PAGE EXTRACT:
____________________

Atul Kochhar, who holds a Michelin star for London's Benares, and Alex Carr Taylor, an award-winning British winemaker, have spent the past couple of years developing wines specifically for Asian food. They are now about to launch them on the trade.

"The challenge for years has been to try to match the food to the wine, but I felt a better philosophy was to match the wine to the food," explains Kochhar, who believes he has cracked the conundrum.

So do his competitors. Taylor & Shroff wines (Nainaz Shroff is Carr Taylor's Mumbai-based partner) are already listed in half a dozen Indian restaurants across the country, including Imli, sister to London's noted Tamarind. And Kochhar, whose own signature wines are sold at his own restaurants in London and Southampton, is planning a wholesale assault on the trade in the New Year.

The two product ranges, however, could not be more different. Kochhar has tweaked classic sauvignon blanc and merlot made in the Duras to make a more robust white and red which he feels can complement complex curries and stand up to the spices which conspire to overwhelm many finer and more delicate wines. The Taylor & Shroff creations, on the other hand, are barely recognisable as wine as we know it. Sure, there is a "red" and a "white" in the range, alongside the more exotic designations of cherry, apricot and ginger, but all five are sweet, fortified and designed to be drunk over ice.

____________________

DATA EXCERPT:

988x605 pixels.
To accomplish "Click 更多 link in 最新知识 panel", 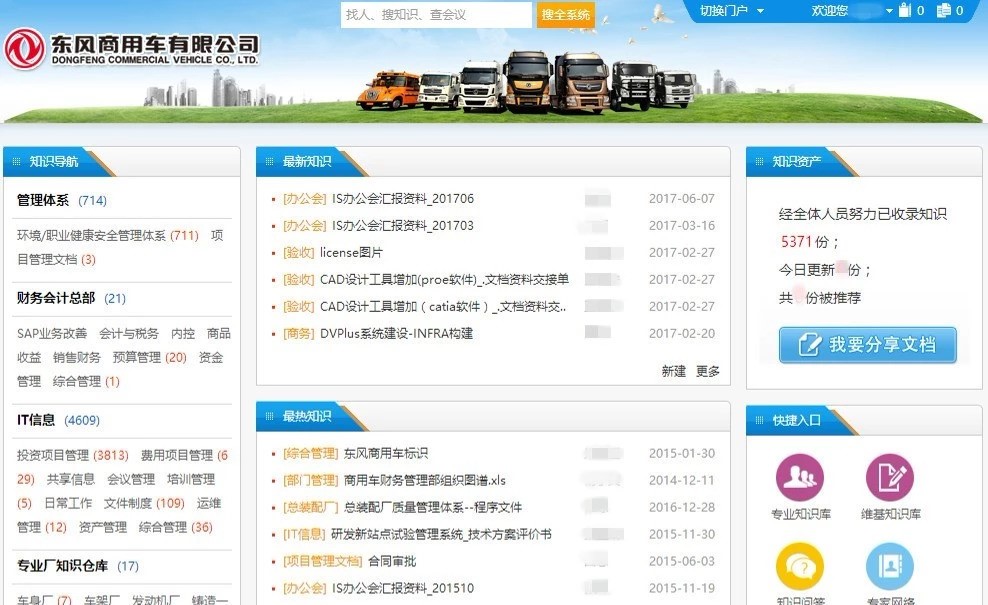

____________________

PROBLEM 1:
Write out the passage of the article on wines for Asian food from "Atul Kochhar, who" to "the New Year.", word for word.
PROBLEM 2:
Summarize the article on wines for Asian food in two sentences.

EXERCISE RESULT 1:
Atul Kochhar, who holds a Michelin star for London's Benares, and Alex Carr Taylor, an award-winning British winemaker, have spent the past couple of years developing wines specifically for Asian food. They are now about to launch them on the trade.

"The challenge for years has been to try to match the food to the wine, but I felt a better philosophy was to match the wine to the food," explains Kochhar, who believes he has cracked the conundrum.

So do his competitors. Taylor & Shroff wines (Nainaz Shroff is Carr Taylor's Mumbai-based partner) are already listed in half a dozen Indian restaurants across the country, including Imli, sister to London's noted Tamarind. And Kochhar, whose own signature wines are sold at his own restaurants in London and Southampton, is planning a wholesale assault on the trade in the New Year.

EXERCISE RESULT 2:
Atul Kochhar and winemaker Alex Carr Taylor have spent the past couple of years developing wines specifically for Asian food and are about to launch them on the trade. Kochhar's range is a more robust sauvignon blanc and merlot from the Duras, made to stand up to spicy curries, while the Taylor & Shroff range, already listed in half a dozen Indian restaurants, consists of five sweet, fortified wines designed to be drunk over ice.